Se leggiamo questa notizia, e le parole del Ministro Piantedosi, è relativamente evidente che questo governo ha intenzione di “fare qualche cosa” per risolvere una situazione socio-culturale che caratterizza la nostra nazione da molti anni.
Mi riferisco alle espressioni di inciviltà che i tifosi di alcuni club calcistici presentano al mondo nazionale, e alle mirabolanti gesta che gli operatori sanitari devono attuare per difendere la propria incolumità, nell’esercizio della loro “sottopagata” professione.
Sono due manifestazioni, quella della tifoseria calcistica e del malessere mentale individuale ai pronto soccorso, che possono essere, in realtà, considerate dallo stesso punto di vista: una rabbia incontrollabile.
Ora, noi sappiamo che esiste la “rabbia canina”, come sappiamo che l’essere umano dovrebbe essere nelle condizioni mentali e comportamentali di imparare a gestire questa emozione primaria, che svolge comunque una funzione importante nell’evoluzione della specie.
Infatti, essa è legata ai “sentimenti di giustizia ed equità” che si sviluppano all’interno di una qualsiasi organizzazione sociale umana, ed è mediata, come tutte le cose umane, dal sistema della cultura. Questo sistema prevede la presenza di un insieme di “prescrizioni e comportamenti” che sono funzionali al mantenimento di un certo livello di pace sociale e culturale. Fermo restando che le differenze individuali, legate ad una propria realizzazione esistenziale, debbono essere elaborate e, in un certo senso, anche eliminate.
In altre parole, la rabbia va elaborata nella nostra quotidiana esistenza, con l’intento di gestire il “divenire del futuro individuale”, secondo una prospettiva che agevoli la realizzazione della propria identità.
Ora, nel caso della tifoseria e dei pronto soccorso dovremmo chiederci: “Sono queste persone nelle condizioni di vedere di fronte a loro una soluzione alla rabbia che provano costantemente, rispetto alle differenze sociali e le contraddizioni di questo nostro Paese”?
Ecco, la mia risposta è obiettivamente no, e non solo per mancanza di strumenti cognitivi, ma per una progressiva mancanza di fiducia nella nazione in cui vivono, ossia nella sua politica che esprime, quasi costantemente, un reale menefreghismo rispetto ai problemi delle persone.
In molti italiani mancano educazione, formazione, autorevolezza e fiducia.

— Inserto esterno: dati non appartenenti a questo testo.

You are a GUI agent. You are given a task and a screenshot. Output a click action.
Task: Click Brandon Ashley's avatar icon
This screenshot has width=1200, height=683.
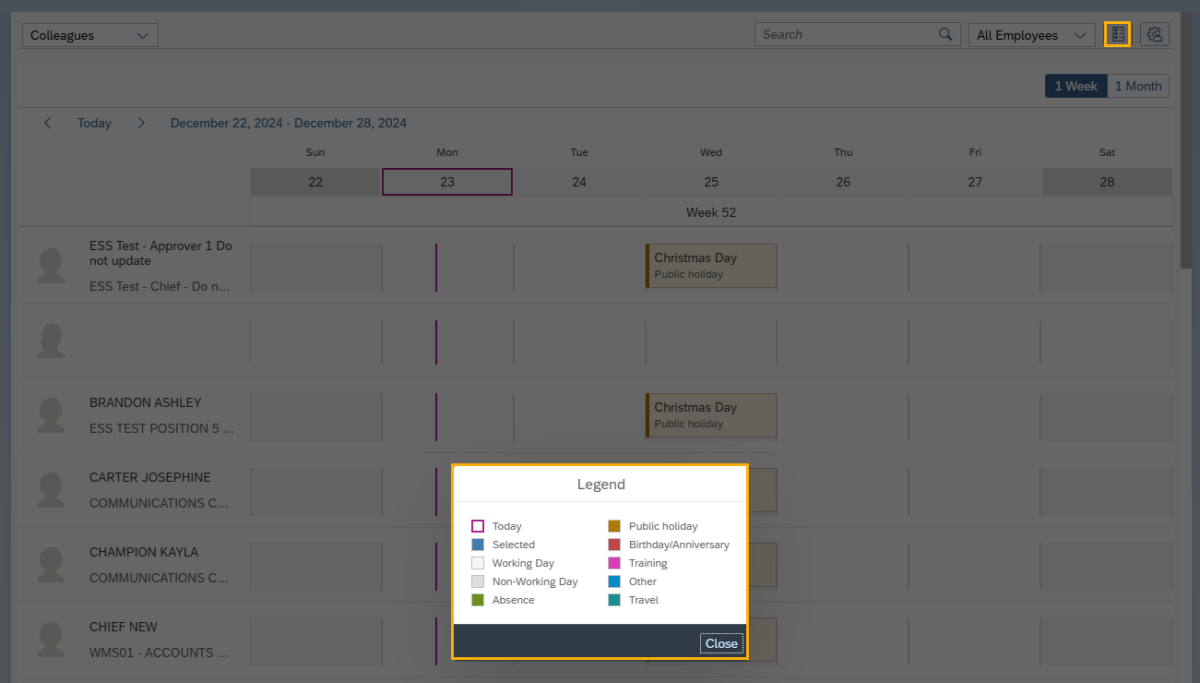pyautogui.click(x=51, y=415)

Manca la famiglia e la scuola non può essere il luogo del babysitteraggio sociale, perché i genitori sono assenti.
Insomma, manca civiltà.
E purtroppo non solo nella nostra nazione. Si possono dunque applaudire i concetti del Ministro, ma certo non saranno queste soluzione emergenziali a risolvere un andamento culturale che prelude ad uno sfascio etico sempre più realistico.
Educhiamoci tutti ad educare, e ad essere educati dai migliori di noi… quando li incontriamo.